A Managed Web Client is Born

      The .NET Framework provides all the goodies you need to have full Web client functionality in the world of managed code, but it doesn't provide a full-featured client that can be reused in your projects, like the XMLHttpRequest object. I decided to wrap some managed classes and create a new managed class with identical behavior to the unmanaged XMLHttpRequest object. It turned out to be easier than I thought.
      In order to write the managed Web client, it's important to understand the common language runtime (CLR) and how to program against it. In addition, understanding the Unified Class Library (UCL) structure is even more important in my case so that I'm able to select the right class for the right job. I won't bore you with the technical details about the structure of the CLR and the exact implementation of the garbage collection, and I won't go through every class of the base classes and explain its interface. Instead I will explain only those classes that are relevant to my implementation of the Web client.
      Take a look at the .NET Framework structure in Figure 1. It provides a schematic overview of the UCL namespace structure. The base classes actually expose the operating system services. For example, the System.IO library enables services such as file streaming, reading, and writing, and the Net library allows you to handle Web requests, Web responses, sockets, and more. On top of it there are the System.Web services which are used to create Web Forms and Web Services, and the System.WindowsForms services which are used to create Windows®-based applications. My application will make extensive use of the System.Net and System.IO libraries for the XMLHttpRequest class.

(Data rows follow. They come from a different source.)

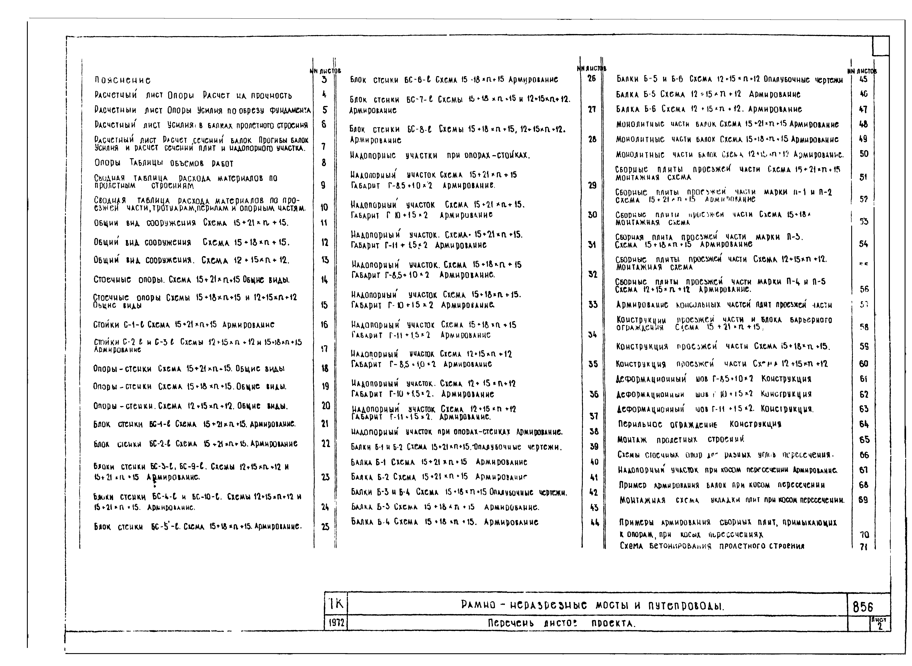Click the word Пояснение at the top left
pos(122,80)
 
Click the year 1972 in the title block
pos(336,623)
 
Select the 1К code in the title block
pos(336,604)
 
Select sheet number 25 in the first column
pos(325,527)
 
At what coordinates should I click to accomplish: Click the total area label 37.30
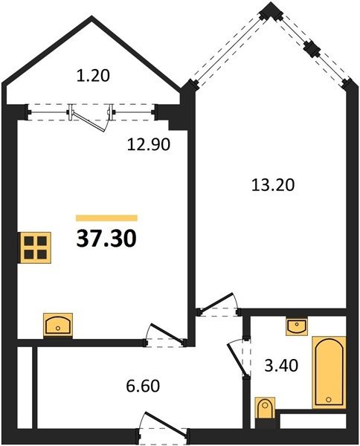[106, 239]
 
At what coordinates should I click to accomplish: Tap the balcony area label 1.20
[93, 77]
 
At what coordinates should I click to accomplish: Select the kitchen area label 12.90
[149, 144]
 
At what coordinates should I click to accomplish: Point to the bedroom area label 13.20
[273, 185]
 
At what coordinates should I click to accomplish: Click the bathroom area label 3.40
[281, 366]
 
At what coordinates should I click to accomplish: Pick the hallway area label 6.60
[143, 386]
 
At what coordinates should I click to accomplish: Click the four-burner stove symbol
[35, 248]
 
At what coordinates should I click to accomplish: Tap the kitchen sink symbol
[58, 326]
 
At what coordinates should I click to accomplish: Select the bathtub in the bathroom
[329, 372]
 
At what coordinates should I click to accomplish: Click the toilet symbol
[266, 408]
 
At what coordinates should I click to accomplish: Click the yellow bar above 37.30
[106, 218]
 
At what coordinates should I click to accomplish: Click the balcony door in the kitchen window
[91, 119]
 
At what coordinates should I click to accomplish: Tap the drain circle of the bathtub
[329, 399]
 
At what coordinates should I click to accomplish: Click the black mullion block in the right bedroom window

Figure 1 The Unified Class Library Structure
Figure 1 The Unified Class Library Structure

      The first task is to create a WebRequest object for a specific network request schema—in my case, HTTP. In order to do that I'll use the System.Net.WebRequest class's CreateDefault method. However, instead of using the returned WebRequest object, I'll typecast it to the HttpWebRequest class, which is actually the HTTP-specific implementation of the WebRequest object.